We hiked the Hole in the Rock in Phoenix, and the “Fat Man’s Pass” hike in Mesa:
This was a really narrow opening!
We also visited the Science center using the ASTC Reciprocal Admission program, learning how solar panels worked (appropriate since we were installing our own there!)
From Phoenix, we went onto Yuma, to celebrate two family birthdays, and continue our fun.
In Yuma we visited the Yuma Territorial Prison and walked along the river (they also have a pretty awesome creative playground there!). I forgot my phone while we were walking around the prison, but the most captivating thing we learned was that a female inmate had a baby while there, and he continued to live with her for two years until she was pardoned because they didn’t want the child to grow up like that, and in those days it was considered “barbaric” to separate mom and baby. Sophia was obsessed with this story!
We also crossed into Los Algodones for some fresh Churros (and turned down LOTS of offers for dental work, apparently its their specialty there):
We celebrated Sophia’s 5th Birthday in Yuma as well…surrounded by friends and a unicorn pinata (of course!)
Yuma was fun, but very flat, and by the time we got to Tucson I was glad to see some grenery and some mountains! We boondocked just outside Saguaro National Park, and enjoyed exploring and earning our junior ranger badges with some fulltime friends.
The kids enjoyed living without all hte campground “rules” (many of the places we stayed in in Arizona were age qualified, so we had to be “calm” since we were underage visitors). They spent most of their free “play time” digging holes with shovels- further proof that kids don’t need a room full of toys to be entertained!
This was our first time being off grid for more than a day or two, and we plan on doing alot more of it in the future.

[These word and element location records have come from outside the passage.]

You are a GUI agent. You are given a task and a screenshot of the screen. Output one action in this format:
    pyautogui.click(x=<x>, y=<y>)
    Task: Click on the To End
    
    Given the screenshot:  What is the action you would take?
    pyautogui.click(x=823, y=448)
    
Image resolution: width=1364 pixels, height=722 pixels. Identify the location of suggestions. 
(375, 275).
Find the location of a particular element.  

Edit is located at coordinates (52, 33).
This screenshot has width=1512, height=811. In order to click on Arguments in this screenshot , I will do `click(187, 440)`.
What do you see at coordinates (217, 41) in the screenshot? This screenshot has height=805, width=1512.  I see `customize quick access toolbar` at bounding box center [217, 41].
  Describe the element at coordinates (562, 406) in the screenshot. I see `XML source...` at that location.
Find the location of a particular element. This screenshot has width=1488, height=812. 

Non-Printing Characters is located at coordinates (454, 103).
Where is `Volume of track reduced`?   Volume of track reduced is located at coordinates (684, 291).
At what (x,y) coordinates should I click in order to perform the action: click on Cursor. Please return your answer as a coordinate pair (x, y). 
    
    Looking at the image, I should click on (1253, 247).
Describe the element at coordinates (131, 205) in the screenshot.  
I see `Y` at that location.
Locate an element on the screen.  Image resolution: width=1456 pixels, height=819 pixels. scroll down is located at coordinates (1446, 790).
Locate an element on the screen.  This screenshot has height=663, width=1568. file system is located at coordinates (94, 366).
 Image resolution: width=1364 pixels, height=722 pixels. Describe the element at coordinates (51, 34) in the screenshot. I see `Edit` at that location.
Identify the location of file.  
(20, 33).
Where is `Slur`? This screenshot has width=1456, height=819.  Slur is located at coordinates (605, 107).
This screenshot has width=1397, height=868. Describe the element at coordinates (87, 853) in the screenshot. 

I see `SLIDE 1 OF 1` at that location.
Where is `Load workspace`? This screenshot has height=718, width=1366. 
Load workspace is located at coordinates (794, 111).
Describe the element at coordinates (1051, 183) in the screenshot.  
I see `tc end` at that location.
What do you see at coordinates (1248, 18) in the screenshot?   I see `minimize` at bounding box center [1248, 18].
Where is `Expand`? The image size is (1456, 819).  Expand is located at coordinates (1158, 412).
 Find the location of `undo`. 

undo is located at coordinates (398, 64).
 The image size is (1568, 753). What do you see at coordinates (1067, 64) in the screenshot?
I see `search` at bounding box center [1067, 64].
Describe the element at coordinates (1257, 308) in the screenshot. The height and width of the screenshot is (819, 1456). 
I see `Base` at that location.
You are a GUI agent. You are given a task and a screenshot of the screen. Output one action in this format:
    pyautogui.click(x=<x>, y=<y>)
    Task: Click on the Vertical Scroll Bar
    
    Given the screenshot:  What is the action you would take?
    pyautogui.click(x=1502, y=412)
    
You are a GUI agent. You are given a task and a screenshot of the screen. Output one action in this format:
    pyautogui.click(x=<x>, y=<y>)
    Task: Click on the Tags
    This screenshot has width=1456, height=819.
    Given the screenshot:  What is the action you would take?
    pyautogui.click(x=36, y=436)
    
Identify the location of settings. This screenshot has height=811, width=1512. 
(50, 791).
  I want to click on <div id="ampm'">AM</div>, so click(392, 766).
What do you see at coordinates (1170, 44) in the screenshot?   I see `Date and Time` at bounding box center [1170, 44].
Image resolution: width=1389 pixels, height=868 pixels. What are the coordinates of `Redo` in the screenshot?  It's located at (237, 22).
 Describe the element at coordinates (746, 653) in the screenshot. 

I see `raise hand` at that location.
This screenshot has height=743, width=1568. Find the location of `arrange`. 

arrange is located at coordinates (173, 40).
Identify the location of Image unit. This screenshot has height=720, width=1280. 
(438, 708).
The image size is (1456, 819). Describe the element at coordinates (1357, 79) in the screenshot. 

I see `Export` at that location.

We also did a tour of Colossal Cave in Tucson, which was really cool, and a great opportunity to learn some geology. There was a family of Coatis that live in the cave, and we got to see them multiple times during our tour!
Another educational and captivating activity was visiting the Arizona Sonora Desert Zoo/Museum, where we spent quite a bit of time checking out the desert animals, learning about the surrounding ecosystem, and even mined for some crystals in their “mine”.
Howling with the coyotes at the Desert Museum:
I think this one understood what they were saying!
So many fun things to “spy” in the desert!
Tucson was our last stop in Arizona, before we headed off toward our next destination…Texas! I’ll have to sew something while we are there, so I can tell you more about our adventures!